«Таким образом, — пишет Рудольф Пихоя, — на территории одной области или края оказывалось два обкома. А так как партийная система управления была своего рода образцом для Советской власти, то и вместо единых Советов и их исполкомов создавались сельские и промышленные Советы и исполкомы. Удар был нанесён и по самой массовой группе партработников — секретарям сельских райкомов КПСС. Согласно этим решениям были ликвидированы сельские райкомы партии, а управление сельским хозяйством передавалось территориальным производственным управлениям, охватывавшим несколько районов.
Изменения коснулись и других общественных и государственных организаций — комсомола, профсоюзов, милиции. Как вспоминал В. Е. Семичастный, руководивший в это время госбезопасностью, Хрущёв хотел разделить на промышленные и сельские даже управления КГБ. «А как мне делить шпионов на сельских и городских?» — отбивался Семичастный. Изменить мнение Хрущёва он смог, по его словам, лишь доказав, что раздел КГБ «по производственному принципу» приведёт к резкому увеличению офицерского и генеральского состава в КГБ. «Хрущёв, — вспоминал Семичастный, — очень плохо относился к воинским званиям в КГБ, часто любил повторять: надо вас распогонить, разлампасить»{46}. В то же самое время модифицировали и региональную власть — и вот что случилось с совнархозами.
Их задачи свели к управлению региональной промышленностью (это, собственно, была сфера, в которой прекрасно себя чувствовал Виктор Поляков). Из круга задач совнархозов исчезли задачи строительства. Совнархозы укрупнили (это важно, потому что на это время приходится пик деятельности Полякова), и количество этих органов управления стало равняться сорока семи.
Делая отступление в сторону самой истории совнархозов, необходимо отметить, что эти модификации и ускорили их исчезновение. То есть вся эта структурная перестройка встречала всё большее сопротивление номенклатурного аппарата.
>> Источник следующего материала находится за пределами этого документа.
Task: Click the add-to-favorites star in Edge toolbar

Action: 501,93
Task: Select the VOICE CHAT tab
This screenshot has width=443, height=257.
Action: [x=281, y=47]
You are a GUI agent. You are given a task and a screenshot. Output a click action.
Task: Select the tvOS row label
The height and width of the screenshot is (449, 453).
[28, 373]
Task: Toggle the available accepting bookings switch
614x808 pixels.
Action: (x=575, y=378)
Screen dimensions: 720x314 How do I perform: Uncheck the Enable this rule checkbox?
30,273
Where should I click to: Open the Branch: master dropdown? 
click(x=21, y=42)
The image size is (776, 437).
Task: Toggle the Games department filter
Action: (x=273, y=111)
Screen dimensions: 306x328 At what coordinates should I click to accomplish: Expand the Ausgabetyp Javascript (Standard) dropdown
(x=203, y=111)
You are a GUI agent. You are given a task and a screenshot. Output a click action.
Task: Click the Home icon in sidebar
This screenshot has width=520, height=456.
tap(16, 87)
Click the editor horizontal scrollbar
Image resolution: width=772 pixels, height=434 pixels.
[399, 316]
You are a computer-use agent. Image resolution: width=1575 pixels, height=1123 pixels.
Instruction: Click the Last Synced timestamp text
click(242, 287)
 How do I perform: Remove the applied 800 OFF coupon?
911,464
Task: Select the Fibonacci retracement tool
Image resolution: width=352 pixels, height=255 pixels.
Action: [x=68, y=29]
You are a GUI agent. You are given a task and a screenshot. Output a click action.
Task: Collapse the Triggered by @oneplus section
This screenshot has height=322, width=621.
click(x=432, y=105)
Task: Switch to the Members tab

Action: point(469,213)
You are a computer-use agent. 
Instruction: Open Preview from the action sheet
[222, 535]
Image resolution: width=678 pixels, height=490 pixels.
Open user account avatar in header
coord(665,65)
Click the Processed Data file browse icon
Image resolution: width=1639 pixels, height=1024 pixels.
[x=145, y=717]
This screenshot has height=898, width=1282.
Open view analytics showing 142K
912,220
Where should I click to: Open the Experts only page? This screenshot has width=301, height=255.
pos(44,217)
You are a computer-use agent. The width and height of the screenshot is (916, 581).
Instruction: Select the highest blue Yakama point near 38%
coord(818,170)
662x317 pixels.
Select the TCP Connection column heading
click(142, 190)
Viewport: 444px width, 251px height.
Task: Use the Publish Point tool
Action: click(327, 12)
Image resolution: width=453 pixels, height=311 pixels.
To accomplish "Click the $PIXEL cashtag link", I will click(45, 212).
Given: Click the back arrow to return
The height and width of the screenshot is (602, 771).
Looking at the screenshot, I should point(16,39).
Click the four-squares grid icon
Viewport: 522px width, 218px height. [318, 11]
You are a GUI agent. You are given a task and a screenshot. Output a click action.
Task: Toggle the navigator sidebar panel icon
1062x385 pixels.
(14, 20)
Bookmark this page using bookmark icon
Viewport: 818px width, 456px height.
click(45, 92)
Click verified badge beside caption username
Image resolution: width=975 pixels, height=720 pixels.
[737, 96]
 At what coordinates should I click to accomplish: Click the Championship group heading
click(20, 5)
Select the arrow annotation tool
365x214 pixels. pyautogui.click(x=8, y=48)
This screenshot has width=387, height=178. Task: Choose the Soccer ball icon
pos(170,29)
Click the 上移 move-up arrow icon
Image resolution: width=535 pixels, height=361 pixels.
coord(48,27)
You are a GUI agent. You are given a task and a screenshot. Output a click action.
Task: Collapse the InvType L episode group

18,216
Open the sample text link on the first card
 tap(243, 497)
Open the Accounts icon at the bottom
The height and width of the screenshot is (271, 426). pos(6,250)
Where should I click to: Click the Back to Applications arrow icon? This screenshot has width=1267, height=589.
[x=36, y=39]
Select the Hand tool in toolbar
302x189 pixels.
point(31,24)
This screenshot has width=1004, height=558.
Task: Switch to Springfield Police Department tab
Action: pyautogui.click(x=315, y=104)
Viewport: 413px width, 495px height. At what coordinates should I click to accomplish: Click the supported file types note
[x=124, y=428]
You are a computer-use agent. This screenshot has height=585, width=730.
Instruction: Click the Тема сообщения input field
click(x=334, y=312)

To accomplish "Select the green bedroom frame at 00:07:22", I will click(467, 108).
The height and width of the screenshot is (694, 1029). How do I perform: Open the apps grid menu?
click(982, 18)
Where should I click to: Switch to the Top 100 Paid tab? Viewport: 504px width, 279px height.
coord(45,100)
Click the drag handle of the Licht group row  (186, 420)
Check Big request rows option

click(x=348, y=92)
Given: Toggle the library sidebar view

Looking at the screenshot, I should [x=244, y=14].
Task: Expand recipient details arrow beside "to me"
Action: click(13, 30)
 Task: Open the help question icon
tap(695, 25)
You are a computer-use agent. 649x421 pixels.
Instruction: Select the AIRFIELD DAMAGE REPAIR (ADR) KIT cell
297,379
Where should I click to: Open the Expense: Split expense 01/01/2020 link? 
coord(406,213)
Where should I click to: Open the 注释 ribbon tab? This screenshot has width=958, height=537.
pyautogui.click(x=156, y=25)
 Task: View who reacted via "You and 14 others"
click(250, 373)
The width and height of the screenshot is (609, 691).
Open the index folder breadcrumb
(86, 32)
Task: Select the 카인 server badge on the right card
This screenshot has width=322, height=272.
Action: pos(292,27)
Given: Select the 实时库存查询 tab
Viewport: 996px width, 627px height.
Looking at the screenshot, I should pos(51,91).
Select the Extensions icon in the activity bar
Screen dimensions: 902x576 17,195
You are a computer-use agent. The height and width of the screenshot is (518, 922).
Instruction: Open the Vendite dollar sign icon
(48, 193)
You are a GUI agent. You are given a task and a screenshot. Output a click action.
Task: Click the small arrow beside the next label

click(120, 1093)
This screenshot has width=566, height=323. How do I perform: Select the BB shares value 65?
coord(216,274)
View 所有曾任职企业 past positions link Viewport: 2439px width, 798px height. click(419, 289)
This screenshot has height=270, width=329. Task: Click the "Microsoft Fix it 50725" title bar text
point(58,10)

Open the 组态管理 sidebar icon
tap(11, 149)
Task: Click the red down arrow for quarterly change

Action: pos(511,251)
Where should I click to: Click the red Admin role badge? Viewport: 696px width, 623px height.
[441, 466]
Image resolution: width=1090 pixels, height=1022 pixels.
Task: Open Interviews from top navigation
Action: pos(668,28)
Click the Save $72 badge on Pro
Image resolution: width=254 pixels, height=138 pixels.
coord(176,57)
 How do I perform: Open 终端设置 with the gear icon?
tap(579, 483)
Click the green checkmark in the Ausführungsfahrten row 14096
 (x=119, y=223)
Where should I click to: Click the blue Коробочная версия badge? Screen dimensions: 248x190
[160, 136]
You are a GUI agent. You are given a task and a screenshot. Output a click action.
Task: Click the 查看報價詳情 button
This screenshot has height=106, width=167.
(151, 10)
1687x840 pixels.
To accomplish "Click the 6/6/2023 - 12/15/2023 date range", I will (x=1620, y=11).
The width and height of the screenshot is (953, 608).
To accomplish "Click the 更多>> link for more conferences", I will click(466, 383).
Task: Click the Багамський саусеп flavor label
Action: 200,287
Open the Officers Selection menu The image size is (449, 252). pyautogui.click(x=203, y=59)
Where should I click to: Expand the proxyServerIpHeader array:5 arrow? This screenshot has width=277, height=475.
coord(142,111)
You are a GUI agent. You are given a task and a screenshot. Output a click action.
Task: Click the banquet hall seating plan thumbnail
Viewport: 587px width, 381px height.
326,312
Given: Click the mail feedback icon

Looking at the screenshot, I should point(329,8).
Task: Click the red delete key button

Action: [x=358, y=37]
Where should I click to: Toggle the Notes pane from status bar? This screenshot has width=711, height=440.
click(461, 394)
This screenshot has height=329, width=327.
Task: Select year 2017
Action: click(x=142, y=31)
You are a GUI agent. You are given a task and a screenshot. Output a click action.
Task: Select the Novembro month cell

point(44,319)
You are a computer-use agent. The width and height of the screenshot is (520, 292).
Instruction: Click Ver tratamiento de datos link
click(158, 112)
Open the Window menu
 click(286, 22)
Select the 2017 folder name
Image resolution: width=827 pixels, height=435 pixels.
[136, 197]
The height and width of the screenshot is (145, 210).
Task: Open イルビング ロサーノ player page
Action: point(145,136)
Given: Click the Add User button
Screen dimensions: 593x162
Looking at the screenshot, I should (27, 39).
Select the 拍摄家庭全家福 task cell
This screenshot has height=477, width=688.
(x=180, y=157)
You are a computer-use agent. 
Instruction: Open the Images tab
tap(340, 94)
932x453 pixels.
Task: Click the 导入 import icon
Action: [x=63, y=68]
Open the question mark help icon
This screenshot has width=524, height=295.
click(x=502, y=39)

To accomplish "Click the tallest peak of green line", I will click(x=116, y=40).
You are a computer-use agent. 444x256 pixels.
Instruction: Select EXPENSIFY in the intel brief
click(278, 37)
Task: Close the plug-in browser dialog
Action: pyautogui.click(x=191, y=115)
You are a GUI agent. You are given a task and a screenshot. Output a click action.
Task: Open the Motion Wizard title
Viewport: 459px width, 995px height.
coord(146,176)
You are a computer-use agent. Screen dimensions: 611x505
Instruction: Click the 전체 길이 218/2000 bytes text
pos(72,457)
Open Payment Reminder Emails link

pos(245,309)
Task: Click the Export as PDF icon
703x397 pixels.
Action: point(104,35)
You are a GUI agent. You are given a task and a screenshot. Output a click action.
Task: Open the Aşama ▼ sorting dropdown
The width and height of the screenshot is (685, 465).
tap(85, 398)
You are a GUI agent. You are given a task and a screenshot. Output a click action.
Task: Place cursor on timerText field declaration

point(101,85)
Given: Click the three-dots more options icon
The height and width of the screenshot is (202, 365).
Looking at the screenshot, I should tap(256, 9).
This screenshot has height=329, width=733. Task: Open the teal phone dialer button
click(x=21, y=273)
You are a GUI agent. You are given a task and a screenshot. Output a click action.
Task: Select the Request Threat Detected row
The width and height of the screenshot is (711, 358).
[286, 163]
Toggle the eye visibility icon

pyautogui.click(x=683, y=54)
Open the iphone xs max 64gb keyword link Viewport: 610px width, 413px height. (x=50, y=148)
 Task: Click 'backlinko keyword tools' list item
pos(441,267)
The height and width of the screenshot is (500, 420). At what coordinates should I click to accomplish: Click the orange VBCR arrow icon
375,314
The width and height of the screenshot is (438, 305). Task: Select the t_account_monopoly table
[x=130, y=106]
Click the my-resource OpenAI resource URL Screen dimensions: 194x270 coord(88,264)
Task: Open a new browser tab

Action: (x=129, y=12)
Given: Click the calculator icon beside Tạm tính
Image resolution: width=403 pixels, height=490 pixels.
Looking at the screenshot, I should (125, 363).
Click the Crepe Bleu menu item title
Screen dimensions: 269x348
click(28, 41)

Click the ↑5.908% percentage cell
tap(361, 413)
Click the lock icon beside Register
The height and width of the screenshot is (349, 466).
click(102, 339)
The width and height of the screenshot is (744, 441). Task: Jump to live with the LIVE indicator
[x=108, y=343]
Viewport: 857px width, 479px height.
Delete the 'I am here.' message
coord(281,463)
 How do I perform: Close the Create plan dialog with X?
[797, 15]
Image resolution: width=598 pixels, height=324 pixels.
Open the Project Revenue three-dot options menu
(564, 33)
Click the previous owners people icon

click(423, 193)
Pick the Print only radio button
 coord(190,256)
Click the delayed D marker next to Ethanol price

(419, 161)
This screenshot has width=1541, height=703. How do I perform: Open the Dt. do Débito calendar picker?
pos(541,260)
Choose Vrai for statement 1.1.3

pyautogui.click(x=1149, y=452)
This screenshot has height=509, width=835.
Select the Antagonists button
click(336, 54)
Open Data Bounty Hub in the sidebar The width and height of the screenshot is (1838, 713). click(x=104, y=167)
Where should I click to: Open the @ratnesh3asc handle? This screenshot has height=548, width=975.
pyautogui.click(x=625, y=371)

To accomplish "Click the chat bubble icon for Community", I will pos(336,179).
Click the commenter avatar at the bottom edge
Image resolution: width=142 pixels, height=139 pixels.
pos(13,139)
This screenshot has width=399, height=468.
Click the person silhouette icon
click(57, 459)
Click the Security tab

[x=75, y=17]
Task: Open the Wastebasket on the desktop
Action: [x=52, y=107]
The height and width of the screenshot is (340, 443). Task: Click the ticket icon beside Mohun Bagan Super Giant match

В данном случае «номенклатурный аппарат» — слова отнюдь не ругательные: это название и характеристика той массы чиновников, которые пассивно сопротивлялись хаотическим указаниям центра.
Например, промышленный обком партии оказывался как бы в двойном подчинении — Центральному комитету партии (или ЦК партии союзной республики) и местному совнархозу. Это давало широкую возможность как для аппаратных игр и интриг, так и для саботажа решений.
С другой стороны, для исполнительного чиновника, наделённого хоть каким-то желанием работать, эта ситуация была абсолютно ужасной, особенно когда начали делиться не только партийные, но и комсомольские, профсоюзные и прочие органы управления. Количество чиновников росло как на дрожжах. В одном из городков существовали сразу горком партии, партком производственного колхозно-совхозного управления, промышленно-производственный партком, горисполком, сельский райисполком. Это положение было, конечно, абсурдным, но «в этих решениях был свой смысл. Выделение сельских и промышленных ветвей в партийном руководстве на местах было по-своему логичным продолжением сращивания партийного и государственного аппарата. То, что появлялись именно сельские партийные органы, создавало привычную иллюзию возможности решить проблемы сельского хозяйства (к этому времени особенно остро осознаваемые) путём резкого усиления партийного руководства»{47}.
Ослабление местного партийного и советского руководства усилило позиции хозяйственников, но они по-прежнему находились в полной зависимости от высших партийных органов. Потому новых союзников в лице хозяйственников Хрущёв по-настоящему не приобрёл, а вот противников — в лице влиятельных секретарей обкомов — получил во множестве.